Wednesday, April 9, 2008

Dawkins Moral Zeitgeist

The Moral Zeitgeist is an idea that has been well formed. With quite a few examples from moral leaders of their time like Abraham Lincoln and Thomas Henry Huxley, Dawkins lays out how throughout time morals seem to be evolving and improving. This moral zeitgeist shows us how people like Hitler seem so evil to us because they lived in our century, even though people like Genghis Khan did far worse things than Hitler. The difference was that our morality has grown since the time of Genghis Khan and we now see things differently than the world did in his time. Hitler had moved on in the moral zeitgeist and the was more expected from him morally.

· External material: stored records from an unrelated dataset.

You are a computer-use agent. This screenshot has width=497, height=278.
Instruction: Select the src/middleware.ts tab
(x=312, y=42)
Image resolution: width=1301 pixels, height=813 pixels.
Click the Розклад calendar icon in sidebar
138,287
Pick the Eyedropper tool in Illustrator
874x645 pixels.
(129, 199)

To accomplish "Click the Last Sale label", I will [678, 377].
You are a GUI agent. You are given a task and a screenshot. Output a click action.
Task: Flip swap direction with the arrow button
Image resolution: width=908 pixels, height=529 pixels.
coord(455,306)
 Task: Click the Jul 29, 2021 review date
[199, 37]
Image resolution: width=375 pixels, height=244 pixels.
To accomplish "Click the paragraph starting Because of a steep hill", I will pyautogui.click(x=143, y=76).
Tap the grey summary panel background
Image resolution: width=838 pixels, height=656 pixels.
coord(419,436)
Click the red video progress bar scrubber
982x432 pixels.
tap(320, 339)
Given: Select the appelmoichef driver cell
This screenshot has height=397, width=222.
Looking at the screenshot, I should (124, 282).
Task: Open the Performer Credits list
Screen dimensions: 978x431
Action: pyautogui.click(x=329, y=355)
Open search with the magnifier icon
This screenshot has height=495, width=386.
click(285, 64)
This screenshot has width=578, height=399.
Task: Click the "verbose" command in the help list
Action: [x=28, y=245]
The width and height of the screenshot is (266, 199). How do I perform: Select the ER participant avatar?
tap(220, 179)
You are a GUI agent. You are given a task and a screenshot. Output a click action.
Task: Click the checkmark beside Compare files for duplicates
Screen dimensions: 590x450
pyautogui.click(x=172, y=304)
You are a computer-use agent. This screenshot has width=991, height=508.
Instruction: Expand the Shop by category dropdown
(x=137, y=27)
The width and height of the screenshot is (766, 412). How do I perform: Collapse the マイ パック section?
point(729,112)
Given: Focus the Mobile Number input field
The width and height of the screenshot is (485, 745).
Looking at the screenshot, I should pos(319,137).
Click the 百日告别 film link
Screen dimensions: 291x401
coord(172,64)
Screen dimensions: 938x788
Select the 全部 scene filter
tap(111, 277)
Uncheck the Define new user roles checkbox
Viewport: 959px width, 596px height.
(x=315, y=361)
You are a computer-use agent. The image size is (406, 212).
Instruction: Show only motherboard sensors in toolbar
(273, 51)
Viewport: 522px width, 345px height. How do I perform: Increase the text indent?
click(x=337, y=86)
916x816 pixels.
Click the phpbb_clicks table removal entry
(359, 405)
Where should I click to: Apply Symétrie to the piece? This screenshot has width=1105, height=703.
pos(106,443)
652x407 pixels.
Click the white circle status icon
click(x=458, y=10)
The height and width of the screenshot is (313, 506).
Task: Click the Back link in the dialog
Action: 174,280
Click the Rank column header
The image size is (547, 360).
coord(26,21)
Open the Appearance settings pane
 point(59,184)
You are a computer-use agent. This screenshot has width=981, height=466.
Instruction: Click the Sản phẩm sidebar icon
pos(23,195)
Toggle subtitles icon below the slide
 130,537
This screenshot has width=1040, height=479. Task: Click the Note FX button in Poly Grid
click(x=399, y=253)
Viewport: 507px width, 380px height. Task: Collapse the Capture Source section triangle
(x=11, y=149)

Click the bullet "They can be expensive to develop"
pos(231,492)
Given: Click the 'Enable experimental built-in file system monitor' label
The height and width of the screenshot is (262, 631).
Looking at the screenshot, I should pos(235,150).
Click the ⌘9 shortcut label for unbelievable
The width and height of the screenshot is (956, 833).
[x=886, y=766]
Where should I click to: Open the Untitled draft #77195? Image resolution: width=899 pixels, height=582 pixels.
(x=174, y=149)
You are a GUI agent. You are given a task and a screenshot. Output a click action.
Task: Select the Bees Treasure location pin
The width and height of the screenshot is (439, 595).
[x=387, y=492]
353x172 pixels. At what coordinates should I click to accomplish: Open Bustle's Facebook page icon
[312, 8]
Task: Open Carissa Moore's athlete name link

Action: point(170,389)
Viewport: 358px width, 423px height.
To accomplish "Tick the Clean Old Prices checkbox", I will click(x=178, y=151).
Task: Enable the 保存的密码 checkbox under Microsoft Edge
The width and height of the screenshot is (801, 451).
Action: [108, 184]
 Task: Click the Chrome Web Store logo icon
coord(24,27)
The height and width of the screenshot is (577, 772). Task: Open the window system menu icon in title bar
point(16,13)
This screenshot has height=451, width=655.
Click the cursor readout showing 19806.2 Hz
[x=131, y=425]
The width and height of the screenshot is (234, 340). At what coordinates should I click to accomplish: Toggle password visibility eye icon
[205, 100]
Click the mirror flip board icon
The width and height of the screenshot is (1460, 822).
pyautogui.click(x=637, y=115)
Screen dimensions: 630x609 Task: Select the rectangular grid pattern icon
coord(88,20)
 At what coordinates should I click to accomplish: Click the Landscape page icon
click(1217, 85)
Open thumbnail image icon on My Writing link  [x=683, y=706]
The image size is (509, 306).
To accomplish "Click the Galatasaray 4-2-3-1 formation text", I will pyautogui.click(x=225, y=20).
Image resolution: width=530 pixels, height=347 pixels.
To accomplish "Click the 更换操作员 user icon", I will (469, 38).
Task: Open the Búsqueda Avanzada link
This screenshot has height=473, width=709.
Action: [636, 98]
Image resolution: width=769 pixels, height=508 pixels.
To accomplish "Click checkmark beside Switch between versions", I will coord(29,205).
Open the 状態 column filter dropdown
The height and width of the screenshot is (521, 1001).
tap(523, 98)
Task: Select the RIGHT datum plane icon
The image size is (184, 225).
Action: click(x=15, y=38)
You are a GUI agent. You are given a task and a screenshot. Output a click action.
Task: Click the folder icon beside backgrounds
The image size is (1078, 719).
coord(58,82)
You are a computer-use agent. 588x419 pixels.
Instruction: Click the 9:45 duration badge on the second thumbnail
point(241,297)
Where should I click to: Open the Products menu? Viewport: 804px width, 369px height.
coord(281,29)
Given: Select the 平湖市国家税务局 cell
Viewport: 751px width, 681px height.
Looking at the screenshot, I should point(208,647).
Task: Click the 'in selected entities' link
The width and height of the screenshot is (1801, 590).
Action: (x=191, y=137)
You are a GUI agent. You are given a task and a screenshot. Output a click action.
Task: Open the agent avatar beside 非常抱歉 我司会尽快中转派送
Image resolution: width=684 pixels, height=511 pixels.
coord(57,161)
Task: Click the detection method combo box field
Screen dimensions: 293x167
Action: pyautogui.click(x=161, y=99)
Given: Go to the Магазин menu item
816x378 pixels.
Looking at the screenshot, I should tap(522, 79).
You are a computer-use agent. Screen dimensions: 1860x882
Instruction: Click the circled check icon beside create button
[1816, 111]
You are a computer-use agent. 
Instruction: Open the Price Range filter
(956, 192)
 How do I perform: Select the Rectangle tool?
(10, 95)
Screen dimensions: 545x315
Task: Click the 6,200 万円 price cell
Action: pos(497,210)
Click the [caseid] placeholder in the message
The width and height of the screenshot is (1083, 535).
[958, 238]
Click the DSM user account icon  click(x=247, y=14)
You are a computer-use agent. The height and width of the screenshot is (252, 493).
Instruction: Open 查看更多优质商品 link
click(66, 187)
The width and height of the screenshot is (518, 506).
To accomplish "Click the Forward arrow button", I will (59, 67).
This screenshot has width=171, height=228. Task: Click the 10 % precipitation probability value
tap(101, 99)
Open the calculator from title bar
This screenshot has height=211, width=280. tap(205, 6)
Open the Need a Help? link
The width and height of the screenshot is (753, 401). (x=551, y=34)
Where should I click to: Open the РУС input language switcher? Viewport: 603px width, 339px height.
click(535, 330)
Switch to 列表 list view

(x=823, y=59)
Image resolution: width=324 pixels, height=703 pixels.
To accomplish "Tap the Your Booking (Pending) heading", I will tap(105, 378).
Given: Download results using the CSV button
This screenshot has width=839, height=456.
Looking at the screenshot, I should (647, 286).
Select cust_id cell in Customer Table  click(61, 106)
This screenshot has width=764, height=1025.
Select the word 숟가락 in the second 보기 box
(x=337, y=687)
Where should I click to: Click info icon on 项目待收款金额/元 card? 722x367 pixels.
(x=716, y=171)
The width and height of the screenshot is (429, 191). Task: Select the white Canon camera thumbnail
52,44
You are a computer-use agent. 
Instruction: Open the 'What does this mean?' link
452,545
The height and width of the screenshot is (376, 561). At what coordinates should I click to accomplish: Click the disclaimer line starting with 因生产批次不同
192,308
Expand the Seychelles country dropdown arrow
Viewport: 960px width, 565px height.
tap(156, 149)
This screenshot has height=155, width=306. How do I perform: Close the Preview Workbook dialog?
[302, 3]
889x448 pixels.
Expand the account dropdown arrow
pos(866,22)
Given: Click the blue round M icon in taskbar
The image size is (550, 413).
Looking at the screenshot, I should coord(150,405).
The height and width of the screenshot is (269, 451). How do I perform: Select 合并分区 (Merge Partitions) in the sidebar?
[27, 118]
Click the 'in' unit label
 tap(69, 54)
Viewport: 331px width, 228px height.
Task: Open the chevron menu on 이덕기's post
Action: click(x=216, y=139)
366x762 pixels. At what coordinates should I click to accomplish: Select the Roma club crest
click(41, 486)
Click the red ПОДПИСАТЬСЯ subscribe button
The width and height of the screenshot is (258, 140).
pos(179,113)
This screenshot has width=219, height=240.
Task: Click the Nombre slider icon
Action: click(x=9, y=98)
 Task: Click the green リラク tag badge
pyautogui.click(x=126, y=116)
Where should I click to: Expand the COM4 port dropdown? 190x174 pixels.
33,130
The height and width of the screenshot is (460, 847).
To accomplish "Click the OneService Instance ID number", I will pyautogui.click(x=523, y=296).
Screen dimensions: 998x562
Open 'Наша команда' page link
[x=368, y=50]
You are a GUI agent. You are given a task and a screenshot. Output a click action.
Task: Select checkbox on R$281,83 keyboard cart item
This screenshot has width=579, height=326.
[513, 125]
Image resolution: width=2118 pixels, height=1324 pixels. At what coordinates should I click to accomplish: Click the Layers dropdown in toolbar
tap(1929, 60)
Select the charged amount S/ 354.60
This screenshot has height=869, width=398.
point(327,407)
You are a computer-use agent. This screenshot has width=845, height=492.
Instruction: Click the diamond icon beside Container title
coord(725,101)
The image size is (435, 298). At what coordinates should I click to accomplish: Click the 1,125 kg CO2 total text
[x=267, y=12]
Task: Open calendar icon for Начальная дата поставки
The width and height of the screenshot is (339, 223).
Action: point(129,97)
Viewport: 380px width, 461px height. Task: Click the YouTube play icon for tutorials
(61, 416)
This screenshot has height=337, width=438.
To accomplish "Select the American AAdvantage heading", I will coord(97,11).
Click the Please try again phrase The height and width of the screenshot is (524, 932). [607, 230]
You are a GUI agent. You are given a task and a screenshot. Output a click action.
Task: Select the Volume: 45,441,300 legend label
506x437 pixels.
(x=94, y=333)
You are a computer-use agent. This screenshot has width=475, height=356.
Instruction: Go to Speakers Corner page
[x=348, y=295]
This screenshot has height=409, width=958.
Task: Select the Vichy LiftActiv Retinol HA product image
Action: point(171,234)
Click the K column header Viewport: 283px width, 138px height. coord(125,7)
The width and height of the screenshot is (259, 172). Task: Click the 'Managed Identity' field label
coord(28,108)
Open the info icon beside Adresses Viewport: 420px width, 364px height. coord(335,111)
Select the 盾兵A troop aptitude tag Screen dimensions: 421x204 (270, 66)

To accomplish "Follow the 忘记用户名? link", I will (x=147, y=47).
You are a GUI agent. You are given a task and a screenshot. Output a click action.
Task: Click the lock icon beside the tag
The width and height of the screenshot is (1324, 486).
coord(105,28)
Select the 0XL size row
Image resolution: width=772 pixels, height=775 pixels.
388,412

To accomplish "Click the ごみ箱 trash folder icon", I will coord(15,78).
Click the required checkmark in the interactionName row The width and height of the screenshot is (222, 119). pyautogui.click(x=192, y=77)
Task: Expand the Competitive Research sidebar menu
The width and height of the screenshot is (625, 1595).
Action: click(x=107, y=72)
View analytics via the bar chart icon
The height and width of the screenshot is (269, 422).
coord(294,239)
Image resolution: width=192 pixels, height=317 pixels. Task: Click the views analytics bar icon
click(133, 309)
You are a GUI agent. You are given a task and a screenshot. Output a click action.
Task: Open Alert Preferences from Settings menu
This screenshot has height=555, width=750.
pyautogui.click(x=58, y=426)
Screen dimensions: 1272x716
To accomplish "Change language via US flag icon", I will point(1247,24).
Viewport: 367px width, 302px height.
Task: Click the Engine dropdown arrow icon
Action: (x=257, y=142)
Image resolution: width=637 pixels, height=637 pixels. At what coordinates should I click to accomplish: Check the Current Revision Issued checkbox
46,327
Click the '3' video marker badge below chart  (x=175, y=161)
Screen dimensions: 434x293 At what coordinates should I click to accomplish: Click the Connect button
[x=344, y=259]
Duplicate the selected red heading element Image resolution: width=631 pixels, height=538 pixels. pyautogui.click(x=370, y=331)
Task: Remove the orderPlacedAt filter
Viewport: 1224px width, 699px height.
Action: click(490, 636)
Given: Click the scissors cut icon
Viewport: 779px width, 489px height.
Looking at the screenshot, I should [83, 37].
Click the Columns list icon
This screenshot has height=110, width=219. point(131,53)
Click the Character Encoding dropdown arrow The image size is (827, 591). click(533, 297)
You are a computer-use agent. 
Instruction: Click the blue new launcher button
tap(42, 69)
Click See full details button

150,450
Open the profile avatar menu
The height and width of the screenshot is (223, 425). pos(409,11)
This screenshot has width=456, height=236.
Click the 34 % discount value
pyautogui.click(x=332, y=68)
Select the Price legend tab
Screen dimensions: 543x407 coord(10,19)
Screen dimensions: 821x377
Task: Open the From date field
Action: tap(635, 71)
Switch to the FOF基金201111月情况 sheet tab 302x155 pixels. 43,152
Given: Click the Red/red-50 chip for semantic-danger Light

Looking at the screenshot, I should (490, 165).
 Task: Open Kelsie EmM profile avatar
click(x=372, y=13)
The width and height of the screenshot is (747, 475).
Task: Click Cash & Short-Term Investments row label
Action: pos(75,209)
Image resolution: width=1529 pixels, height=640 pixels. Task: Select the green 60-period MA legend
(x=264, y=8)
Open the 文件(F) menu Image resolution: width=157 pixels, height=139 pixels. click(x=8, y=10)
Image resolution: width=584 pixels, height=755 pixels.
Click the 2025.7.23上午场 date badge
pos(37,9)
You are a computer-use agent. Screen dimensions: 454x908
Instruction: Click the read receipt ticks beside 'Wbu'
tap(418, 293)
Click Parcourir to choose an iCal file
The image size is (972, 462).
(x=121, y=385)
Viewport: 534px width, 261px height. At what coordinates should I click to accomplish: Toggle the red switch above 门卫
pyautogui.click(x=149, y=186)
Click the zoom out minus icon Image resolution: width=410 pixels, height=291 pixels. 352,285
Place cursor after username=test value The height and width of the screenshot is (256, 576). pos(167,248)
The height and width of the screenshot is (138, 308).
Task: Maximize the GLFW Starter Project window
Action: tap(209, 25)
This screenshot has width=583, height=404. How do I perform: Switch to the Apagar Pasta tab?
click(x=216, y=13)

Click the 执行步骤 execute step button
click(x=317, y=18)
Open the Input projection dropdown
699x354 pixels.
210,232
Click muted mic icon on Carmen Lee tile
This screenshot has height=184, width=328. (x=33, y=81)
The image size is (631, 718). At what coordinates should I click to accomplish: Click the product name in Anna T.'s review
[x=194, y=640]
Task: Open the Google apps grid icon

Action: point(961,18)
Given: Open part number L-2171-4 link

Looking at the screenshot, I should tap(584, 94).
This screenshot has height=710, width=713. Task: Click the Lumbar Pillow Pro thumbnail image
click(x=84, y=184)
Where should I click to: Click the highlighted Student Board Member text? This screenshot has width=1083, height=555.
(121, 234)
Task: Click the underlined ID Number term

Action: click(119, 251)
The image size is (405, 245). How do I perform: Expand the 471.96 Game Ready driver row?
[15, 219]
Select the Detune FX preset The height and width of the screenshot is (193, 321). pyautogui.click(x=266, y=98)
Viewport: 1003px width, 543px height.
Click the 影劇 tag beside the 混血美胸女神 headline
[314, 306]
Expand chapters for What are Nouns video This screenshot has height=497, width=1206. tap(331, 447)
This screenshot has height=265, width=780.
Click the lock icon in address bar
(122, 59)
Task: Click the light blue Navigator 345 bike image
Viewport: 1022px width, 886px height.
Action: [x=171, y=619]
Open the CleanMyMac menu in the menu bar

My question is can we really apply the moral zeitgeist to the whole world evenly. Dawkins made the point that a good historian doesn't judge the contents of a paper in the past on moral values of today. But what do we do in places where the country has not advanced the same level as say Europe or North America. There are places in the world where there is not education of this century, where people seem are still raised in an old cultural setting. Here in Peru in parts of the mountains and the jungle the people have a totally different way of looking at things, ways that we in the states would say is further back on the moral zeitgeist. These people would have to be judged in their own cultural setting and according to the moral zeitgeist of the time in history of their culture. Would they not? If morals are a work in progress, how can we expect a people who are further back on this timeline to live according to our standards? It is like expecting a man who has never seen a computer to have the skills to work one. It is an irrational thing to ask. Likewise, how can we expect someone who has never heard of the concept that a woman is equal to a man to act on those principles. It is irrational. More so, to ask him when everything and everybody around him tells him otherwise.